XXXI.[4] Quand un être subsiste par autrui, qu’il ne subsiste point par lui-même en se séparant d’autrui, il ne saurait se tourner vers lui-même pour se connaître en se séparant du sujet par lequel il subsiste : car il s’altérerait et il périrait en se séparant de son être. Mais quand un être se connaît lui-même en se séparant de celui auquel il est uni, qu’il se saisit lui-même indépendamment de cet être, qu’il le fait sans s’exposer à périr, il ne tient évidemment pas sa substance de l’être dont il peut, sans périr, se séparer pour se tourner vers lui-même et pour se connaître lui-même d’une manière indépendante.

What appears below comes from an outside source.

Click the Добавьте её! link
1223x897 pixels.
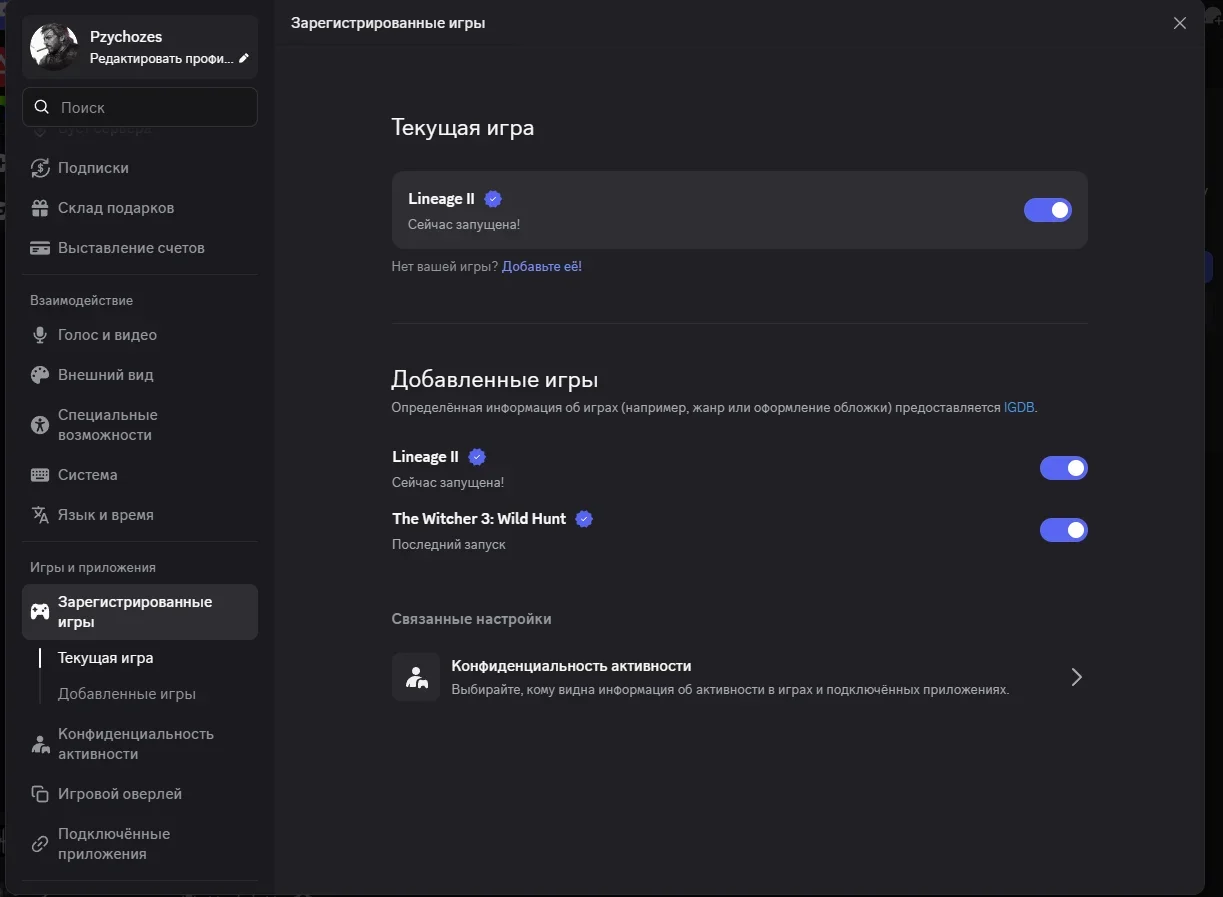click(542, 267)
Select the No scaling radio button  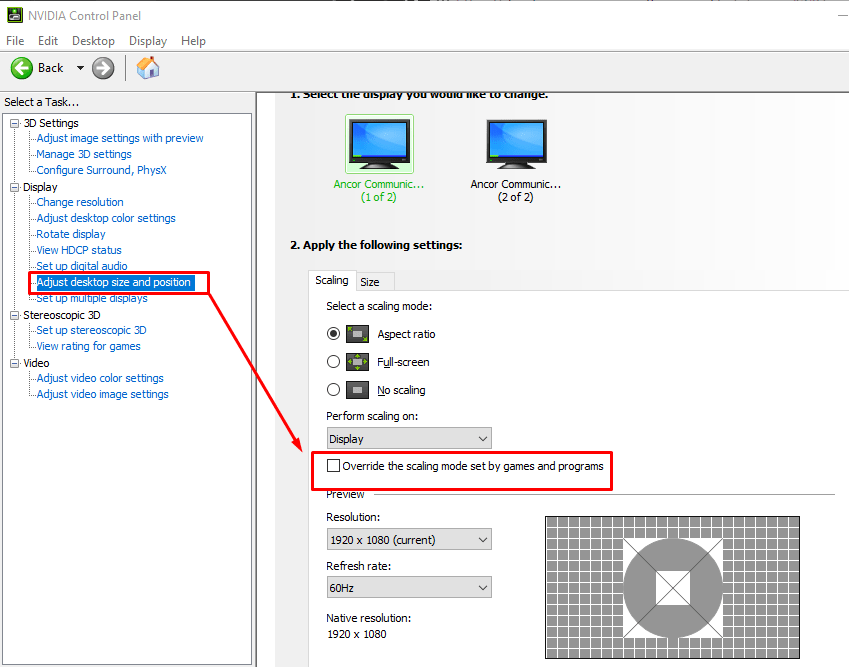coord(333,389)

Si la vue, si la sensibilité, en général, ne se sent point elle-même, ne se perçoit pas en se séparant du corps, et ne subsiste point par elle-même ; si l’intelligence, au contraire, pense mieux en se séparant du corps, et se tourne vers elle-même sans périr : il est clair que les facultés sensibles ne passent à l’acte que par le secours du corps, tandis que l’intelligence possède par elle-même, et non par le corps, l’acte et l’être.

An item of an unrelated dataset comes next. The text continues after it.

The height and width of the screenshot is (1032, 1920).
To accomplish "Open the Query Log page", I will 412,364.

  1. Porphyre avait composé sur ce sujet le traité Du Retour de l’âme à Dieu, qui est souvent cité par saint Augustin dans le livre X de la Cité de Dieu.
  2. Voy. p. LIV, note 4 ; p. LXXXVI.
  3. Les § XXXII-XXXIV sont un commentaire du livre III de l’Ennéade V (Des hypostases qui connaissent et du principe supérieur).
  4. Le § XXXI se rapporte principalement au § 1 du livre III.